Periodontitis: evidence lacking for different cytokine/chemokine profiles in aggressive and chronic disease


The clinical manifestations of aggressive periodontitis and chronic periodontitis differ and microbiological and immunological hypotheses have been advanced to explain the differences. The aim of this review was to assess whether patients with aggressive periodontitis have different cytokine/chemokine profiles to those with chronic periodontitis.


Searches were conducted in the PubMed/Medline and Embase databases. Human studies involving cytokine/chemokine analyses of 
the gingival cervicular fluid 
 with direct comparison of localized or generalized aggressive periodontitis with chronic periodontitis 
were considered. Only English language studies were considered. Two reviewers independently selected studies and data abstracted using pre-defined worksheets.

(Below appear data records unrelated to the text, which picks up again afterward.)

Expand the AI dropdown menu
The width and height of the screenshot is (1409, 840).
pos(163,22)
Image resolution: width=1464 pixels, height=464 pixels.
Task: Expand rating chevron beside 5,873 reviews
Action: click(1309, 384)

  • 17 studies involving a total of 843 patients were included.
  • 370 patients had aggressive periodontitis and 437 chronic periodontitis
  • The mean age of in all 17 studies, ranged between 30.2 and 52.5 years for those with chronic periodontitis and 26.07 and 32 years for those with aggressive periodontitis.
  • Commercial immunoenzymatic assay (ELISA) kits were used for cytokine/chemokine assessments in almost all studies
  • 21 different cytokines/chemokines were analyzed [IL-1b, IL-2, IL-4, IL-6, IL-8, IL-10, IL-11, IL-17, IL-29, TNF-a, IFN-c, trans- forming growth factor- b1 (TGF-b1), RANKL, osteprotegerin (OPG), C-C motif chemokine ligand (CCL) 28, oncostatin (OSM), leukemia inhibitory factor (LIF), endothelial-monocyte activating polypeptide (EMAP)-II, MIP-1a, MIP-1b and MCP-1)].
  • 5 studies demonstrated that the gingival cervicular fluid levels of some cytokines/chemokines, mainly those related to proinflammation, were increased in aggressive periodontitis compared with chronic periodontitis.
  • 3 studies observed that the gingival cervicular fluid levels of cytokines with anti-inflammatory properties were lower in subjects with aggressive periodontitis than in subjects with chronic periodontitis.
  • A majority of studies did not find any significant differences in cytokine/chemokine levels between patients with aggressive periodontitis and those with chronic periodontitis.


The authors concluded: –

The current weight of evidence is not sufficient to prove that there are distinct gingival crevicular fluid cytokine/chemokine profiles for patients with aggressive periodontitis and chronic periodontitis.


This review has only searched 2 databases and restricted the included article to those published in English, which might have excluded some relevant studies. No quality assessment of the included studies is presented. Although the authors themselves note the included studies themselves are quite heterogeneous, with variations in sampled sites, data presentation, assay sensitivity and statistical methodology. Some studies included smokers while others did not.   The authors note that while the available evidence may be suggestive of a possible difference between aggressive and chronic periodontal disease it is insufficient to confirm a difference.


Duarte PM, Bastos MF, Fermiano D, Rabelo CC, Perez-Chaparro PJ, Figueiredo LC, Faveri M, Feres M. Do subjects with aggressive and chronic periodontitis exhibit a different cytokine/chemokine profile in the gingival crevicular fluid? A systematic review. J Periodontal Res. 2015 Feb;50(1):18-27.